Unwilling to waste another second, Gerry clamped a hand over Quinn’s mouth as she handed Adam over to Tina. There was no fight, no protest. As soon as Adam was free of her, the Alpha swung Quinn up, arm crushing her middle as he moved stealthily through the trees. The boy’s screams followed, accusing and bereft.
Adam would be fine. She had another life to worry about.
Leaving Tina to catch up, Gerry made his way to a hard-packed dirt road that Quinn hadn’t even known existed. It must have been much further back into the woods than she had traveled that awful night. With no landmark to get her bearings from, there was no hope of trying to outrun him, even if she thought to try. Grief clogged the back of her throat.
Dark and sinister, a low black car waited in the shadows. Only the faint gleam of moonlight on glass gave any indication it was there at all until Gerry swung the back door open and flung her inside. Rough upholstery skinned her palms and knees as she tumbled to the floor. Before she could right herself, he was in beside her. A hand clamped to the back of her neck, pressing her face to the mildew scented cushion.
Minutes later, Tina scrambled into the front seat. The door closed with exaggerated care before she brought the car rumbling to life. The car swung wide, Quinn’s knees scraping across the carpet as her weight shifted. The physical pain was nothing. Heart a shredded ruin in her chest, Quinn swore she could still hear Adam screaming for her.
Miles went by under Quinn’s throbbing knees. Her stomach twisted and churned, breaths coming in pained gasps between clenched teeth. Every dip and bump in the dirt track bounced her body around the floor of the car. With her head pinned in place, her vision swam as bile burned her nose and throat.
“I’m gonna be sick.”
Hauled up to kneel on the seat, Quinn got a glimpse of cars zipping along in the near distance. The highway. Tina was steering the car away from the lights of the city, deeper into the less populated outskirts. Racking her brain to figure out where they could be taking her, Quinn couldn’t think of anything. A few campgrounds, a mobile home park, a nature preserve somewhere out there that connected to the ocean. It was a virtual desert between Alderbrook and Lancaster.

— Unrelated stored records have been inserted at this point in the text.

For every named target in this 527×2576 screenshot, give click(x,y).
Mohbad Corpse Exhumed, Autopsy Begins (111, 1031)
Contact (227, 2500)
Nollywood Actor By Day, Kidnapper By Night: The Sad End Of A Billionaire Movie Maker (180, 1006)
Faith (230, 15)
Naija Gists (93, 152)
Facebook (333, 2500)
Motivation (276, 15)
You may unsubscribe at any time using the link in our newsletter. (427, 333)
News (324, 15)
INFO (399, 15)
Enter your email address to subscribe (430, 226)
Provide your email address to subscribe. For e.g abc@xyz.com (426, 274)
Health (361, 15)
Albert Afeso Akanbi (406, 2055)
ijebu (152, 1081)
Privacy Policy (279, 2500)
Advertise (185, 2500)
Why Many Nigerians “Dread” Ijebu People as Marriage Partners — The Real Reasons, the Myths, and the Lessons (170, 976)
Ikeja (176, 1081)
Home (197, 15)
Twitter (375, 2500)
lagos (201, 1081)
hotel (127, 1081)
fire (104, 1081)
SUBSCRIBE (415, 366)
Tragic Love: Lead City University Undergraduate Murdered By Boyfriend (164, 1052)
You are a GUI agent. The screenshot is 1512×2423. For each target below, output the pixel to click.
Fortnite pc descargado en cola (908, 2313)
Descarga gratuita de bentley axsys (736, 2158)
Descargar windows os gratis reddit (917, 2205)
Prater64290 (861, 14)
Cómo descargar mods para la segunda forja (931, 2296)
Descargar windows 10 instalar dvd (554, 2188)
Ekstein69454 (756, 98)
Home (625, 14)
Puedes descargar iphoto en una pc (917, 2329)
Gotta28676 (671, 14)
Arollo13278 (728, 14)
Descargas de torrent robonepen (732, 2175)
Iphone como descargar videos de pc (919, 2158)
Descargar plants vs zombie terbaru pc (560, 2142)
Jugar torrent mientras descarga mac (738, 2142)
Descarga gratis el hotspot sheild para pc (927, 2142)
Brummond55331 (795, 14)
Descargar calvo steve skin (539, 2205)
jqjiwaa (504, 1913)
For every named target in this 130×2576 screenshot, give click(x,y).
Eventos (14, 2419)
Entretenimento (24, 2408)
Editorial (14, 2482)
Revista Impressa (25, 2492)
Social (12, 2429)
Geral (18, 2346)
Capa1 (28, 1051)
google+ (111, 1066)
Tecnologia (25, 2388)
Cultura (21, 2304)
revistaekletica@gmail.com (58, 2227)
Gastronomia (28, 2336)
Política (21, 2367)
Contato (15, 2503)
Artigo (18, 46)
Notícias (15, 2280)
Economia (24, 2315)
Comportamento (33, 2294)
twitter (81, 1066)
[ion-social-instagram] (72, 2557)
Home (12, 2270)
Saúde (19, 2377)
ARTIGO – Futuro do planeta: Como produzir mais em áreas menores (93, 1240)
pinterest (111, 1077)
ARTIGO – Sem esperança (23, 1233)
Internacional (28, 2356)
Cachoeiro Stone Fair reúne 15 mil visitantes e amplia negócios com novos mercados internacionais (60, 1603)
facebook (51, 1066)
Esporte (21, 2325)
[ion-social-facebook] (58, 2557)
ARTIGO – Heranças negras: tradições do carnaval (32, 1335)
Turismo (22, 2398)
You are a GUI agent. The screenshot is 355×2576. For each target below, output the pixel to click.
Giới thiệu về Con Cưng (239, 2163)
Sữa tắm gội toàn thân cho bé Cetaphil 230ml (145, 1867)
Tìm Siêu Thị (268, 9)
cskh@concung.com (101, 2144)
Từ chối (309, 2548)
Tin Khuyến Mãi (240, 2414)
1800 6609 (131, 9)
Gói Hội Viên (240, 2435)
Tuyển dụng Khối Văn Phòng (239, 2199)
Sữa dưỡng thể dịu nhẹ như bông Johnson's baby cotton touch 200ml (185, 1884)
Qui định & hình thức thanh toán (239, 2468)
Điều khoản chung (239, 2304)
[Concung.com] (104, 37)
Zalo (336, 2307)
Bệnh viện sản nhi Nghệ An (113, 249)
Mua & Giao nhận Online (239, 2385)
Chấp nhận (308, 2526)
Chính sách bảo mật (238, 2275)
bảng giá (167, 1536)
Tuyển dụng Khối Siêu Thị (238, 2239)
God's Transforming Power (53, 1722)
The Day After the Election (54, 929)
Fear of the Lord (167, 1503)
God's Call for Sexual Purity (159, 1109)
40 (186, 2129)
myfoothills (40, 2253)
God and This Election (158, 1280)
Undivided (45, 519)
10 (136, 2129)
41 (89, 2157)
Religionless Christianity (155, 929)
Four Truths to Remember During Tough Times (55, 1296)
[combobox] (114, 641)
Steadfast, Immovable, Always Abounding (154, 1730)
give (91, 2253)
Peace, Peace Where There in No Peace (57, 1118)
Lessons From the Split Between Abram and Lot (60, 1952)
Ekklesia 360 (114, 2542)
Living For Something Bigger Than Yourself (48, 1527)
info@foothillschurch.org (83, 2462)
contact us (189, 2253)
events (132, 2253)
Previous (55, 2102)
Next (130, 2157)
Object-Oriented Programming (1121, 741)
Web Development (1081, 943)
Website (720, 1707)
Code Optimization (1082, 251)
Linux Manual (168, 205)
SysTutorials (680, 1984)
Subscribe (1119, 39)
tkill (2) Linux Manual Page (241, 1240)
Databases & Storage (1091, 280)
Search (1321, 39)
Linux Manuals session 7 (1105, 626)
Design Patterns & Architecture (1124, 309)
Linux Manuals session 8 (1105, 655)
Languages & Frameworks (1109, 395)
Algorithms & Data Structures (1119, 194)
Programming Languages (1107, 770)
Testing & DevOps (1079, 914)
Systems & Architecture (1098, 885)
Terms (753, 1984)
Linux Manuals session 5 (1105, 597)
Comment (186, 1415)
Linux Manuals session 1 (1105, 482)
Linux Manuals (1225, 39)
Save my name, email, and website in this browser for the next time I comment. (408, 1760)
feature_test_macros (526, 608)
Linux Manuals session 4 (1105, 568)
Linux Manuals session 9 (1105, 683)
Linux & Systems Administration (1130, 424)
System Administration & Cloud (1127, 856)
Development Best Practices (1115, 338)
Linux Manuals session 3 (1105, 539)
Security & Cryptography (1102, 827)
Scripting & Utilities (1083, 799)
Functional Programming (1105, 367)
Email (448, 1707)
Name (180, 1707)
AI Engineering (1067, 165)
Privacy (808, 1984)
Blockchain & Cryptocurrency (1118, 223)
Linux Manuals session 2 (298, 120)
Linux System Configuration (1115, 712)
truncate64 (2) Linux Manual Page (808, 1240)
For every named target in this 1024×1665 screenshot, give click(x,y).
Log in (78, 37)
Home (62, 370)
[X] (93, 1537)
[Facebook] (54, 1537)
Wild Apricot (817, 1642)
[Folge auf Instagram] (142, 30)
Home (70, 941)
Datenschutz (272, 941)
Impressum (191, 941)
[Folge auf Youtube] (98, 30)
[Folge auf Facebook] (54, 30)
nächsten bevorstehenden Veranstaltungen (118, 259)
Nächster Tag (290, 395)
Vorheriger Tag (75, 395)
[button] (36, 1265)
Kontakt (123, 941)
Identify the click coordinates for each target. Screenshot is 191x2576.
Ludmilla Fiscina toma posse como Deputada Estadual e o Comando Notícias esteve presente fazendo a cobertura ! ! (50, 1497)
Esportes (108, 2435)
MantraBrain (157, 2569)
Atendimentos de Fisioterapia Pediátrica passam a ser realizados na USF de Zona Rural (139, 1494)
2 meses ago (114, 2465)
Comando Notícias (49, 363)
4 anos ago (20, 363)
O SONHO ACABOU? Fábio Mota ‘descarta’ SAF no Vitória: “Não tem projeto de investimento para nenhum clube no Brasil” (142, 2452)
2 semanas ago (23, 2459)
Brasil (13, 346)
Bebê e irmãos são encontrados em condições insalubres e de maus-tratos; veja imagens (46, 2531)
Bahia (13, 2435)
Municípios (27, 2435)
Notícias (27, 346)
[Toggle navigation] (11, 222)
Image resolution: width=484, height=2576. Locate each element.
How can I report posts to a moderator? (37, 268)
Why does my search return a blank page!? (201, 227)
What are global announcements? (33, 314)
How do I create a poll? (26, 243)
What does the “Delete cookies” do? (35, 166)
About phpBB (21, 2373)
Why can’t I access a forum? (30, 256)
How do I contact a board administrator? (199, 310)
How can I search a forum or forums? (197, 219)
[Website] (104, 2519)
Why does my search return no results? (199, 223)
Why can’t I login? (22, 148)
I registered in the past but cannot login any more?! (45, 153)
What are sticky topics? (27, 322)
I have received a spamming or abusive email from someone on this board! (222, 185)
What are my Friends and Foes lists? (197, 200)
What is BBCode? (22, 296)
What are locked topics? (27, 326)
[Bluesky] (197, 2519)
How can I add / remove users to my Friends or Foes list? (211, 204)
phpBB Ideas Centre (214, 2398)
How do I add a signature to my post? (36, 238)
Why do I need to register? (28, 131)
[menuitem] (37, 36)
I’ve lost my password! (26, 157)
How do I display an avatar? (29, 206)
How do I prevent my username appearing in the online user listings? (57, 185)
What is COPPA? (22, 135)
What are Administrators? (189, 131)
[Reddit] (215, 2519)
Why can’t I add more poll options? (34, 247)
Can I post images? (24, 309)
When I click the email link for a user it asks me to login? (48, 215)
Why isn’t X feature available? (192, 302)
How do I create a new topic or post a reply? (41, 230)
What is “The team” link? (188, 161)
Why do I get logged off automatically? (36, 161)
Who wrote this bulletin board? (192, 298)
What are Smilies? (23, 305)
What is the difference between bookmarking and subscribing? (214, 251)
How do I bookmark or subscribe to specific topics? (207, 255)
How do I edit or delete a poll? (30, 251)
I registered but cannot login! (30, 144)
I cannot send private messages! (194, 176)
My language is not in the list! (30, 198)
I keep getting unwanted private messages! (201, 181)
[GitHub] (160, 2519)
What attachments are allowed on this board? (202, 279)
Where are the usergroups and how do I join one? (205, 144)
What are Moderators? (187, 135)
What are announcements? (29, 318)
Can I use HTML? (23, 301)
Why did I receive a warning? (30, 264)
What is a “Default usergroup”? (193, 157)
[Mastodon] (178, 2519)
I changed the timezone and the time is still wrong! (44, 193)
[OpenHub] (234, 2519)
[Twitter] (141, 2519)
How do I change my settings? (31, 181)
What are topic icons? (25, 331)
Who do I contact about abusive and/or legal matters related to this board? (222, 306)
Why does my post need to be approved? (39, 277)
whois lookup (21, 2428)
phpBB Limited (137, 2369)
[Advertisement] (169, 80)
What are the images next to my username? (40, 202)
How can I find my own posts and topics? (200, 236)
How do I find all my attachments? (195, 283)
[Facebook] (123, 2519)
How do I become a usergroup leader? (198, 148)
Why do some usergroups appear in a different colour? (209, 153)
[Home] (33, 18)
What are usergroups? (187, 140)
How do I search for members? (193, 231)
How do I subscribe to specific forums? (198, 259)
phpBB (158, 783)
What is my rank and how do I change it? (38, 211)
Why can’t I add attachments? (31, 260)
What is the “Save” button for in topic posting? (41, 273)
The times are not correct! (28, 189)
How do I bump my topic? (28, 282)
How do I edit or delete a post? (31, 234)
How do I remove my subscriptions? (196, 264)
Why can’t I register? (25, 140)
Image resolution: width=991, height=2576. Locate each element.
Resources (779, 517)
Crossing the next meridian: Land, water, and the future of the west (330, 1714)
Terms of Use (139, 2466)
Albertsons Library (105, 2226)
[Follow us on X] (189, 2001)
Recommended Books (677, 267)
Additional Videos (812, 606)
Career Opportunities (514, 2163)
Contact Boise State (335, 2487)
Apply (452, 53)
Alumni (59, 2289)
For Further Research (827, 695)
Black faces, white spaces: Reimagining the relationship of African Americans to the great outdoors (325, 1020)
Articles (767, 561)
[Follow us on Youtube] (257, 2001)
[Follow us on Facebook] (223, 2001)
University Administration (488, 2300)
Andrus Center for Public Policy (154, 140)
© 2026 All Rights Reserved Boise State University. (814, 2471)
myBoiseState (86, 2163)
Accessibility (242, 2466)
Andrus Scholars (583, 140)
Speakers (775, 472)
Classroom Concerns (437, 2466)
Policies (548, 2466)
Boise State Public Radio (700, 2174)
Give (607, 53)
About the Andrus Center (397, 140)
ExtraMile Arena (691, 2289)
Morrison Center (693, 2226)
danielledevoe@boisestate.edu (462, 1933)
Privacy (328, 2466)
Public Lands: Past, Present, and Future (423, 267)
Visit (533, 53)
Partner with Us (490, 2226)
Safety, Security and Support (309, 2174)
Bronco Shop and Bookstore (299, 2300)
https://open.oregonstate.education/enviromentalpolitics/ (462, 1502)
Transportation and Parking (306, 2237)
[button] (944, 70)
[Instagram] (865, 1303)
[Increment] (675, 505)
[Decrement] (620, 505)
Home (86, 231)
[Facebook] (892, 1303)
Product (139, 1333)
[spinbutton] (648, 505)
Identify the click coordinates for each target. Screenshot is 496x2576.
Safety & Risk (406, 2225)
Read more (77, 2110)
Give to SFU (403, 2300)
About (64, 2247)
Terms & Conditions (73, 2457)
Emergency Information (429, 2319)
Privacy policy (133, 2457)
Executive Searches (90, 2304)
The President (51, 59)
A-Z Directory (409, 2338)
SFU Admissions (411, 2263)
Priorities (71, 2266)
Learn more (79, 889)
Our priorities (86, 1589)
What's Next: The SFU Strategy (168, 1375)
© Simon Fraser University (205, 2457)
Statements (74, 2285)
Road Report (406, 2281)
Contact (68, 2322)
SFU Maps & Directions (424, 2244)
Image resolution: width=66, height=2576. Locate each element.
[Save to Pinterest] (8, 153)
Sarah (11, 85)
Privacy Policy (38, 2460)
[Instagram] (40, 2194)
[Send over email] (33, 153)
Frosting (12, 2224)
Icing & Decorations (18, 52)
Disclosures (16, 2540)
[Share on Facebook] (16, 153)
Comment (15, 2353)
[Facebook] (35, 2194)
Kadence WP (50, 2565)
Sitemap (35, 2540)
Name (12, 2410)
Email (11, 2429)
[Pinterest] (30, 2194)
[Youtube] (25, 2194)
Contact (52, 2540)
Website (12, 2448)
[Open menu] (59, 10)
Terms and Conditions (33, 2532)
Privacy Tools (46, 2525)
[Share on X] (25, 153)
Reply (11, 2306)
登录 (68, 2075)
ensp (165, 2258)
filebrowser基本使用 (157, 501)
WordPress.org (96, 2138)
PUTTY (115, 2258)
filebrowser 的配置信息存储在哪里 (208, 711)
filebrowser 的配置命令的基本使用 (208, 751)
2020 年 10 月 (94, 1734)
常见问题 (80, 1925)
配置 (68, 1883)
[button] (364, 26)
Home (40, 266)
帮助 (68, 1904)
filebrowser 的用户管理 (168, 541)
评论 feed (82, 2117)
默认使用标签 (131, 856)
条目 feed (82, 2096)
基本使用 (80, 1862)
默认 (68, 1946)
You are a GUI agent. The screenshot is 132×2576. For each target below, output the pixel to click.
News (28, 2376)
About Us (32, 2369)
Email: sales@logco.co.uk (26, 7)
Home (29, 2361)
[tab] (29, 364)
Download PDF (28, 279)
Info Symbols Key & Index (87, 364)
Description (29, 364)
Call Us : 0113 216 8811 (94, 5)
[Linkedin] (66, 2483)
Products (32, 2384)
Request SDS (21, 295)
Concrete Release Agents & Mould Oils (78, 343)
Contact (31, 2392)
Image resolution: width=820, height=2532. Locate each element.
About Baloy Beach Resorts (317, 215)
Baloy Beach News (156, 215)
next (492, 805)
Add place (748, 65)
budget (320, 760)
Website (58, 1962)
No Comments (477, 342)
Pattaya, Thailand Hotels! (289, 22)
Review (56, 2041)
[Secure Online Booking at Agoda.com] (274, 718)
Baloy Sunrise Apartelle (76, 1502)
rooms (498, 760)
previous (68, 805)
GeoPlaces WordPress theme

Coherent thoughts scattered as Gerry’s hand came up, fingers clenching over her breast.
“Let’s see what we’ve got here.” The hand slipped down, fingers tucked between the buttons of her dress before wrenching the two sides free of each other. With little fanfare, the bodice was ripped open, the delicate buttons not even daring to make much more than a muffled thud against the seats.